Entries on target coordinates:
━━━━━━━━━━━━━━━━━━━━
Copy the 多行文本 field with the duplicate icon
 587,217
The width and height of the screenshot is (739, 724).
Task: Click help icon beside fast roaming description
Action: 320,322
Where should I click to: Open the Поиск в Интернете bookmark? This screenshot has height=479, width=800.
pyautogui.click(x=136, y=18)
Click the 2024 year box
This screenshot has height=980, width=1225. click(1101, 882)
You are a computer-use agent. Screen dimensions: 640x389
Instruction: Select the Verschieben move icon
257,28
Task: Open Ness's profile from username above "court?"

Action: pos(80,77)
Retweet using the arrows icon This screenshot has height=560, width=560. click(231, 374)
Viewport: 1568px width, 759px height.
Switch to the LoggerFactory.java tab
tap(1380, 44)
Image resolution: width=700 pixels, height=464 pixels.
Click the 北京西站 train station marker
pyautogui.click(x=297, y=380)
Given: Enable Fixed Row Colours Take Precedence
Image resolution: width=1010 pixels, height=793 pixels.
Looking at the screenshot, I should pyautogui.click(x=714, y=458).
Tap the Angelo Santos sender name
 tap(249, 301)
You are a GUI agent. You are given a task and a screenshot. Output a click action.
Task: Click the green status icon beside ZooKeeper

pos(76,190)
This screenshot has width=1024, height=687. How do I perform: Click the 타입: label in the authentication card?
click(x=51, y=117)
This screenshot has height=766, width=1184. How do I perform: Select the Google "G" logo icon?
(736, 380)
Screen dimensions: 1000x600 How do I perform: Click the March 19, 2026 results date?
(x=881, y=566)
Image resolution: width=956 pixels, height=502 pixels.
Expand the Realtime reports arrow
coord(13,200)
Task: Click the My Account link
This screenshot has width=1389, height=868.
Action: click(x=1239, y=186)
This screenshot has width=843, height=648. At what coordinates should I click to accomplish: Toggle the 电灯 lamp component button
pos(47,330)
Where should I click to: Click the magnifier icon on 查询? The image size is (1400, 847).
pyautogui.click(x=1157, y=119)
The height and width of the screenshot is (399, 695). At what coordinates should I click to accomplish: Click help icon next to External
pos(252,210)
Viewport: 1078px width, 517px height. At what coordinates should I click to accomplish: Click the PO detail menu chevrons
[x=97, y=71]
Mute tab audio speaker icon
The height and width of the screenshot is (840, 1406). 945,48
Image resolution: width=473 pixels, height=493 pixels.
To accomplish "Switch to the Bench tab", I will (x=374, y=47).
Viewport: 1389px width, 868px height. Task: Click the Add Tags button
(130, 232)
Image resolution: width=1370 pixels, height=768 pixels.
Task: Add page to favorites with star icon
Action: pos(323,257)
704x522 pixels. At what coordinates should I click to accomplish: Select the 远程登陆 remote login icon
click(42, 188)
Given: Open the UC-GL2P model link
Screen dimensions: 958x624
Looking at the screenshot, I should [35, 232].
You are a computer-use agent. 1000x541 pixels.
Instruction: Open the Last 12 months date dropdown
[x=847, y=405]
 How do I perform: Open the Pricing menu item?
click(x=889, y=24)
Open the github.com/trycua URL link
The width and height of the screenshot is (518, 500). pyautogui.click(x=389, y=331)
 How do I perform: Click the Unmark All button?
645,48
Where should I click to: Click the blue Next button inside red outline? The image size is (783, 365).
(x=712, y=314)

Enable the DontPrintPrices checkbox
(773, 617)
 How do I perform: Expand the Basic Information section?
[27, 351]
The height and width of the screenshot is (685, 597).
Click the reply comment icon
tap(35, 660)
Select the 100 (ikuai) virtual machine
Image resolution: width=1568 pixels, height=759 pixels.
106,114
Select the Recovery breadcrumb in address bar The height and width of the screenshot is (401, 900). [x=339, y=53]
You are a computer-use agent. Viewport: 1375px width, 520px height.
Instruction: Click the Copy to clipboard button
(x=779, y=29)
━━━━━━━━━━━━━━━━━━━━
TASK TO COMPLETE: Rewrite the listing with "How do I perform" changed to "How can I" everywhere it occurs, leaving the rest untouched.

WRITTEN ANSWER:
Copy the 多行文本 field with the duplicate icon
 587,217
The width and height of the screenshot is (739, 724).
Task: Click help icon beside fast roaming description
Action: 320,322
Where should I click to: Open the Поиск в Интернете bookmark? This screenshot has height=479, width=800.
pyautogui.click(x=136, y=18)
Click the 2024 year box
This screenshot has height=980, width=1225. click(1101, 882)
You are a computer-use agent. Screen dimensions: 640x389
Instruction: Select the Verschieben move icon
257,28
Task: Open Ness's profile from username above "court?"

Action: pos(80,77)
Retweet using the arrows icon This screenshot has height=560, width=560. click(231, 374)
Viewport: 1568px width, 759px height.
Switch to the LoggerFactory.java tab
tap(1380, 44)
Image resolution: width=700 pixels, height=464 pixels.
Click the 北京西站 train station marker
pyautogui.click(x=297, y=380)
Given: Enable Fixed Row Colours Take Precedence
Image resolution: width=1010 pixels, height=793 pixels.
Looking at the screenshot, I should pyautogui.click(x=714, y=458).
Tap the Angelo Santos sender name
 tap(249, 301)
You are a GUI agent. You are given a task and a screenshot. Output a click action.
Task: Click the green status icon beside ZooKeeper

pos(76,190)
This screenshot has width=1024, height=687. How can I: Click the 타입: label in the authentication card?
click(x=51, y=117)
This screenshot has height=766, width=1184. How can I: Select the Google "G" logo icon?
(736, 380)
Screen dimensions: 1000x600 How can I: Click the March 19, 2026 results date?
(x=881, y=566)
Image resolution: width=956 pixels, height=502 pixels.
Expand the Realtime reports arrow
coord(13,200)
Task: Click the My Account link
This screenshot has width=1389, height=868.
Action: click(x=1239, y=186)
This screenshot has width=843, height=648. At what coordinates should I click to accomplish: Toggle the 电灯 lamp component button
pos(47,330)
Where should I click to: Click the magnifier icon on 查询? The image size is (1400, 847).
pyautogui.click(x=1157, y=119)
The height and width of the screenshot is (399, 695). At what coordinates should I click to accomplish: Click help icon next to External
pos(252,210)
Viewport: 1078px width, 517px height. At what coordinates should I click to accomplish: Click the PO detail menu chevrons
[x=97, y=71]
Mute tab audio speaker icon
The height and width of the screenshot is (840, 1406). 945,48
Image resolution: width=473 pixels, height=493 pixels.
To accomplish "Switch to the Bench tab", I will (x=374, y=47).
Viewport: 1389px width, 868px height. Task: Click the Add Tags button
(130, 232)
Image resolution: width=1370 pixels, height=768 pixels.
Task: Add page to favorites with star icon
Action: pos(323,257)
704x522 pixels. At what coordinates should I click to accomplish: Select the 远程登陆 remote login icon
click(42, 188)
Given: Open the UC-GL2P model link
Screen dimensions: 958x624
Looking at the screenshot, I should [35, 232].
You are a computer-use agent. 1000x541 pixels.
Instruction: Open the Last 12 months date dropdown
[x=847, y=405]
 How can I: Open the Pricing menu item?
click(x=889, y=24)
Open the github.com/trycua URL link
The width and height of the screenshot is (518, 500). pyautogui.click(x=389, y=331)
 How can I: Click the Unmark All button?
645,48
Where should I click to: Click the blue Next button inside red outline? The image size is (783, 365).
(x=712, y=314)

Enable the DontPrintPrices checkbox
(773, 617)
 How can I: Expand the Basic Information section?
[27, 351]
The height and width of the screenshot is (685, 597).
Click the reply comment icon
tap(35, 660)
Select the 100 (ikuai) virtual machine
Image resolution: width=1568 pixels, height=759 pixels.
106,114
Select the Recovery breadcrumb in address bar The height and width of the screenshot is (401, 900). [x=339, y=53]
You are a computer-use agent. Viewport: 1375px width, 520px height.
Instruction: Click the Copy to clipboard button
(x=779, y=29)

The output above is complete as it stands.